**WHAT TO WORK ON**
Format the lines of the data below as a JSON list of strings, one string per line, starting at the line containing "The height and" and ending at the end of the data, with both ends included. Omit blank lines, and leave the pictures out of the answer.

[Element and text location data]

++++++

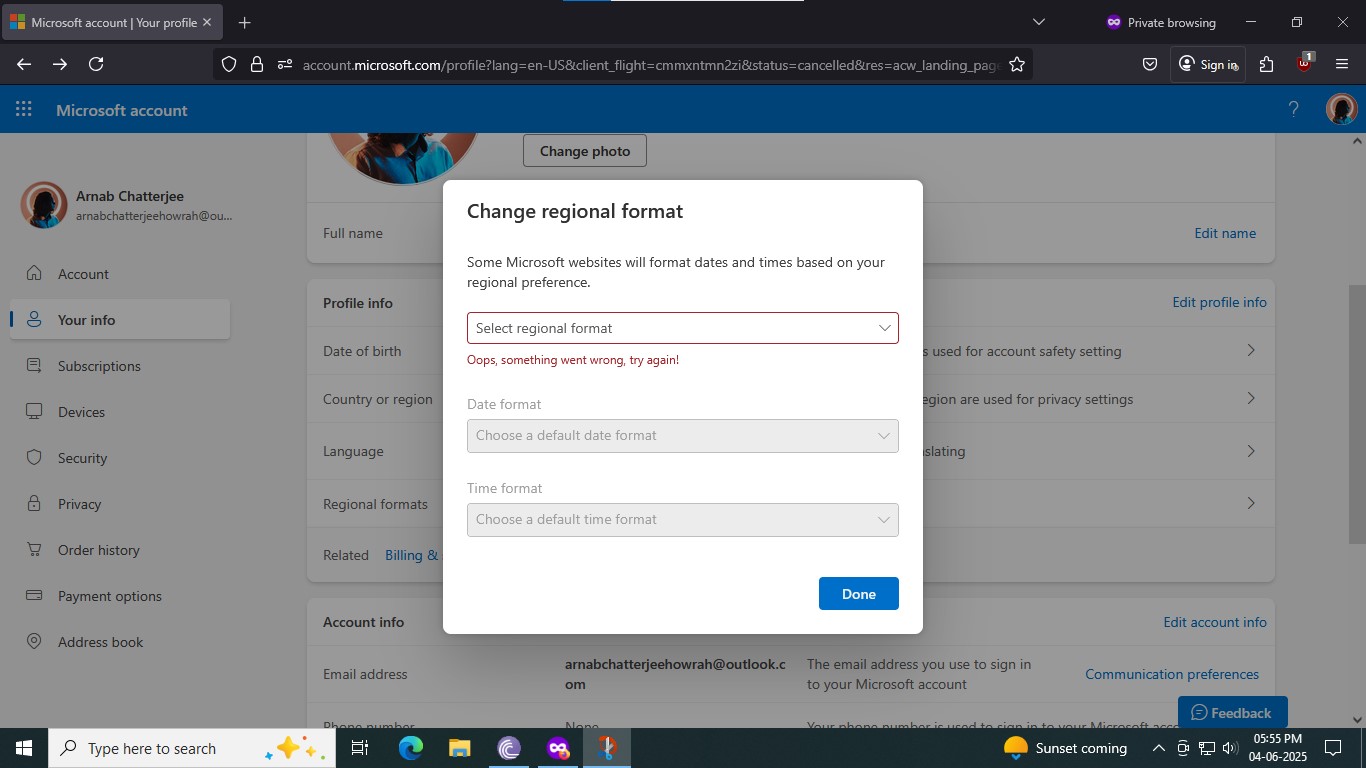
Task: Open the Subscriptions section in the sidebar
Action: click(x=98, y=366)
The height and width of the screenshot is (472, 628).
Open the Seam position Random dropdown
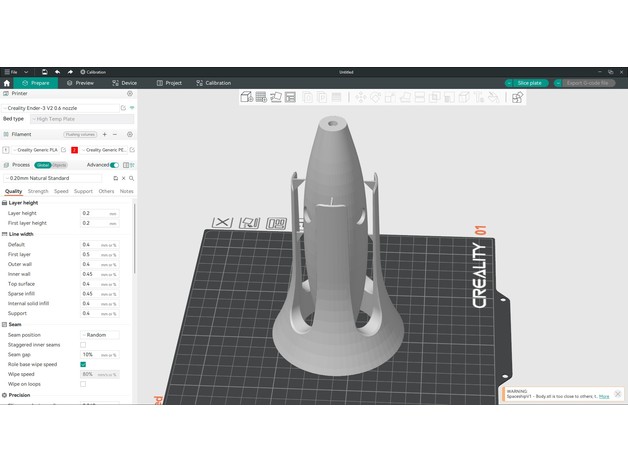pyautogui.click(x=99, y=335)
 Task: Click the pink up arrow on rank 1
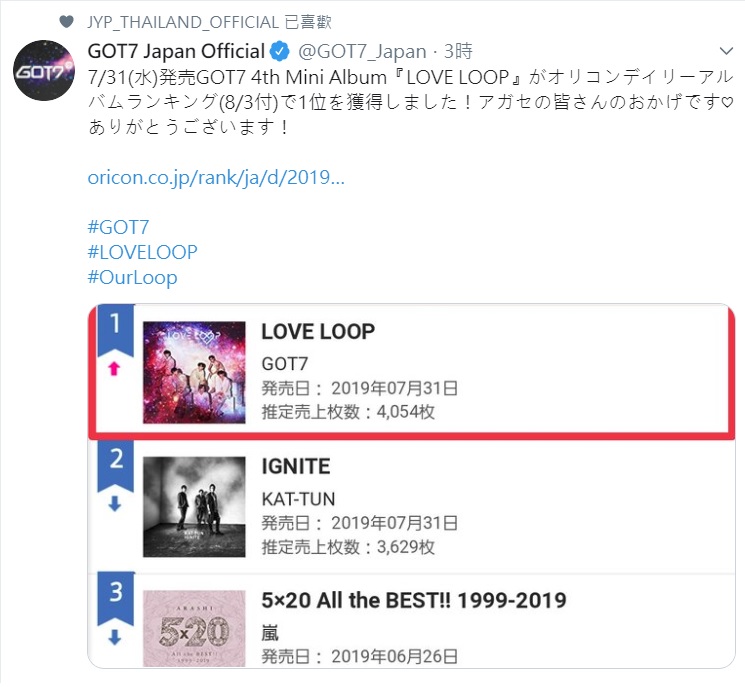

++++++

**EXERCISE ANSWER**
[
  "The height and width of the screenshot is (472, 628).",
  "Open the Seam position Random dropdown",
  "pyautogui.click(x=99, y=335)",
  " Task: Click the pink up arrow on rank 1"
]